This makes perfect sense about external experience, but it’s interesting to try to apply it to internal experience. It might be true that what we think we’re thinking or feeling is actually simulations of the actual (physical) thoughts and feelings, but it seems like it should ground out at some point—the experience is a simulation of something else, but it’s also a thing in itself.
Is there a short-hand way to distinguish the experience of direct, immediate perception and the experience that is awareness of what you’ve perceived? I don’t suppose the former involves any simulating, and that is where things ground out.
Could you expand on this? I’m not sure what you mean from a couple possibilities.
We perceive our simulation in some way, possibly reusing the same machinery we use to perceive the external world. ‘Consciousness’ being recursive, and all..
You think you’re seeing the color red. It’s how your brain passes you wavelengths in your environment, or it’s a memory about such an experience, or it’s a generalization about red.
You feel happy. This is how your brain (I’m not sure how or if the complex nervous system in your gut is involved) passes you an emotional state.
The thing I’m trying to get at is, are these experiences of redness or happiness simulations of something else, or is a person experiencing them as primary a thing as the red object.
This idea may not be ideally clear at my end. What are the possibilities you’re seeing?
You will have to clarify what you mean by ‘a person experiencing them’. This sounds like a little homunculus and I assume that you don’t mean that. It leads to an infinite series of watchers watching watchers.
I think there may be something wrong with your ‘this post’ link but I will try again later.
About red:
It seems that qualia have an independent existence. In perception a quale is ‘bound’ to an object or concept. This is seen more clearing when the binding is inappropriate as in people who bind colours to numbers and the like.

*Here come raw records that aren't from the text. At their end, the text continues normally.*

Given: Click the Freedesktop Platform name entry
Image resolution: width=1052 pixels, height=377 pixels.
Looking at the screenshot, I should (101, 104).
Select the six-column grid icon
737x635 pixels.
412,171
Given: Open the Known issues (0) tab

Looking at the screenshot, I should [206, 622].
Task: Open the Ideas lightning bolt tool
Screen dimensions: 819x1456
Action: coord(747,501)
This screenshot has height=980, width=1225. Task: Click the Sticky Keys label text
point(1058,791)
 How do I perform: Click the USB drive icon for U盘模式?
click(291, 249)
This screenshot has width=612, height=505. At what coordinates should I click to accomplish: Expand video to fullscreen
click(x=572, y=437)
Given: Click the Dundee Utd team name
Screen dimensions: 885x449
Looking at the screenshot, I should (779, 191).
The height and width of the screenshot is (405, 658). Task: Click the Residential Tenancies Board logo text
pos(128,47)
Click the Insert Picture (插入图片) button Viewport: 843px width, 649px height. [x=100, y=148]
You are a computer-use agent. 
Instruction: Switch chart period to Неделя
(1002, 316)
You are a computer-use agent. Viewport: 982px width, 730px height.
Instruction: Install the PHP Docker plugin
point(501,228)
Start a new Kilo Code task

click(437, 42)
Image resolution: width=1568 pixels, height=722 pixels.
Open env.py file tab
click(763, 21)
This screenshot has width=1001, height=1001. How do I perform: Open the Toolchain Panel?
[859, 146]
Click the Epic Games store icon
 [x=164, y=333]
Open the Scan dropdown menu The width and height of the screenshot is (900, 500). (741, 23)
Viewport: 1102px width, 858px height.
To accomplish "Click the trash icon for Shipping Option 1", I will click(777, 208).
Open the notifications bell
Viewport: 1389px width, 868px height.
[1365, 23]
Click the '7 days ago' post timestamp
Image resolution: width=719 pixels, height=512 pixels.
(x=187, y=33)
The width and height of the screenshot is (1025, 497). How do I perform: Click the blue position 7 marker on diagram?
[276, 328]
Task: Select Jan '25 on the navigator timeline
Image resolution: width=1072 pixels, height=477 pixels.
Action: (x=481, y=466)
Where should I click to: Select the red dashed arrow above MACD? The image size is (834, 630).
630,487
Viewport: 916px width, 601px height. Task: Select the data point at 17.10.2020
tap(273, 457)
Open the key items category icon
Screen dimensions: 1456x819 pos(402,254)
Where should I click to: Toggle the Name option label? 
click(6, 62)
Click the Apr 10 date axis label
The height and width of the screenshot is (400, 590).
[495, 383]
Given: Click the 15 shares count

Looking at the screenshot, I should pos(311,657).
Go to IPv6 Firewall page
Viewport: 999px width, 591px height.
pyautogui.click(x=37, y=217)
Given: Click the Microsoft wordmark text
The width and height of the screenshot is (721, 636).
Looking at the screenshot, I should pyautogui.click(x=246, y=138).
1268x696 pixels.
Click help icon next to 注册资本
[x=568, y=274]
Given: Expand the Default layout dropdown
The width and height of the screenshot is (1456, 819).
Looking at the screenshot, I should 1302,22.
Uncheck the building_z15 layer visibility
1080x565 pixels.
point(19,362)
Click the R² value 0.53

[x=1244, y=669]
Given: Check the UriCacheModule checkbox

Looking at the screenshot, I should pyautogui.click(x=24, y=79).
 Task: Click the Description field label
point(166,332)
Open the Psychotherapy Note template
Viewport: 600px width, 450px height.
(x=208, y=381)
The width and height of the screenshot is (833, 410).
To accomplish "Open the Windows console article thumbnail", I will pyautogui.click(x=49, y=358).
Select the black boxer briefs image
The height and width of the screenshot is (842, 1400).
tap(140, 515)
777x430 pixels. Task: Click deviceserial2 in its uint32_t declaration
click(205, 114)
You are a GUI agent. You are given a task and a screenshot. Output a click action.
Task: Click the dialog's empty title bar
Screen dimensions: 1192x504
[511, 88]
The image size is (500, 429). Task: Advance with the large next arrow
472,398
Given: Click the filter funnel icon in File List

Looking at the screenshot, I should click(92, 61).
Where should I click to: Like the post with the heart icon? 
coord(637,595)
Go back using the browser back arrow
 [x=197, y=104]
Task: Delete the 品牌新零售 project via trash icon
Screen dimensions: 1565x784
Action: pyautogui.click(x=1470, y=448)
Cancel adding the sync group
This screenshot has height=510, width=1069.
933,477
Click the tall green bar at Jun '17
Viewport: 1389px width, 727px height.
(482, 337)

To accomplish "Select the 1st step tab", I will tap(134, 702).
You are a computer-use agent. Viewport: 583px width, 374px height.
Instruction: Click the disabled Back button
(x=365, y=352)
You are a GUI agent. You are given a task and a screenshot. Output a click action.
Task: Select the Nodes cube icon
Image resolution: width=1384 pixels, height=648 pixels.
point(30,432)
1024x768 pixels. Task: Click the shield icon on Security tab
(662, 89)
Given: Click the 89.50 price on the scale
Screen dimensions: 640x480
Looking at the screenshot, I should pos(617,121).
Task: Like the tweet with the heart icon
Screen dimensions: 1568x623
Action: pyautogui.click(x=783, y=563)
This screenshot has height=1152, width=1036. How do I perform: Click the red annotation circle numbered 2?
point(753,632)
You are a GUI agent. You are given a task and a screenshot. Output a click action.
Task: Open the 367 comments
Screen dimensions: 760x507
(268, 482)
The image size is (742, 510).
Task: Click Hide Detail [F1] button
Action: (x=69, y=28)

There is also at least three different ‘reds’ of a red object. There is the shade that is stored in the visual cortex for a second or two. This red distinguishes between very, very fine differences in hue. It appears to be retrieved during a frame of consciousness and accounts for how vivid consciousness is compared to memory. Then there is the shade of red stored in short term memory which is much less accurate. Finally there is the red that we can call up from the concept red and it is very generic.